Все это с жадностью прочитывалось в далеких южных городах юным кандидатом в «необыкновенные люди», давно признавшим за собой исключительность призвания и необычность дарований. Внимательный читатель Достоевского, тонко разбирающийся во всех особенностях творчества любимого романиста, упоминающий в своих письмах не только «Мертвый дом» или «Униженных и оскорбленных», но и «Скверный анекдот», и «Вечного мужа», Ковнер весь проникся трагедией юноши-преступника, облеченного Достоевским в ореол великой грусти и жертвенного страдания. И когда обстоятельства личной жизни сгрудили вокруг него те же накопления горя и унижений, позорной бедности и боли за погибающих близких, острая казуистика Раскольникова захватила безраздельно его мысль. Гениальная философема Достоевского выросла перед ним в мучительно-жизненную, в единственную спасительную систему разрешения трагически запутанного узла, и вся ударная аргументация знаменитого романа определила для него новый путь опаснейшего действия.
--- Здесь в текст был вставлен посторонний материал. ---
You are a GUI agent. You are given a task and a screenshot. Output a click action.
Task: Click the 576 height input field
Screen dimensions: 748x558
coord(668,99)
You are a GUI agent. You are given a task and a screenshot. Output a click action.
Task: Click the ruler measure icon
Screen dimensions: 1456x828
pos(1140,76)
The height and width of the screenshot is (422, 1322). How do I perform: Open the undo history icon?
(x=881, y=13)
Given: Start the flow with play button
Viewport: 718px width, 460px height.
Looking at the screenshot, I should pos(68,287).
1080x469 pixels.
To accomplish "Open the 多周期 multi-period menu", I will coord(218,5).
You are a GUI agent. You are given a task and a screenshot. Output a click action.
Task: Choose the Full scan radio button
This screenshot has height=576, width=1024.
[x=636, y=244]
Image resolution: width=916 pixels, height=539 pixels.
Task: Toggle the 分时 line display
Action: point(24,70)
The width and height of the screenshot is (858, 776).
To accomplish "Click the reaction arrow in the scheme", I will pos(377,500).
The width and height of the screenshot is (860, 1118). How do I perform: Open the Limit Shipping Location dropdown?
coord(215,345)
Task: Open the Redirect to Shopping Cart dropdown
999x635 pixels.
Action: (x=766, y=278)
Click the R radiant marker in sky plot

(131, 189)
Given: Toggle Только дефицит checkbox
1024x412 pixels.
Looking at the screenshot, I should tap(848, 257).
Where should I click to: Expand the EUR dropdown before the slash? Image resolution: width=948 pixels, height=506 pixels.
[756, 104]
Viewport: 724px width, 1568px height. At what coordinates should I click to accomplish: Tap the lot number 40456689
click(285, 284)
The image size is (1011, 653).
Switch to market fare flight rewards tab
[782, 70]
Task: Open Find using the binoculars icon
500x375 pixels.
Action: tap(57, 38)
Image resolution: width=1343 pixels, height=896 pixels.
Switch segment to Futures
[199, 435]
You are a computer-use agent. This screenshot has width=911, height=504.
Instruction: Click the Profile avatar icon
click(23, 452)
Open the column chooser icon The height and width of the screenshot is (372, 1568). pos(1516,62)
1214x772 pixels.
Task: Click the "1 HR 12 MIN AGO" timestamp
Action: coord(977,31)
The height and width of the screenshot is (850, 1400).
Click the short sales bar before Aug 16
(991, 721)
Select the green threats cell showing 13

«Я решился похитить такую сумму, — писал он впоследствии Достоевскому, — которая составляет три процента с чистой прибыли за один год пайщиков богатейшего банка в России. Эти три процента составили 168 тысяч рублей… Этими тремя процентами я обеспечил бы дряхлых моих родителей, многочисленную мою нищую семью, малолетних моих детей от первой жены, любимую и любящую девушку, ее семейство и еще множество „униженных и оскорбленных“, не причиняя при том никому существенного вреда. Вот настоящие мотивы моего преступления…»

И, подобно Раскольникову, он не уступает своей правоты общему мнению, судебному приговору и традиционной морали. «Я смело заявляю даже Вам, — пишет он Достоевскому, уже осужденный на арестантские роты и заключенный в тюрьму, — что у меня нет и не было никакого угрызения совести. Пусть предпринятый шаг идет против книжной и общественной морали. Но я не вижу в этом никакого ужасного преступления, по поводу которого с пеной у рта говорила вся почти русская печать…»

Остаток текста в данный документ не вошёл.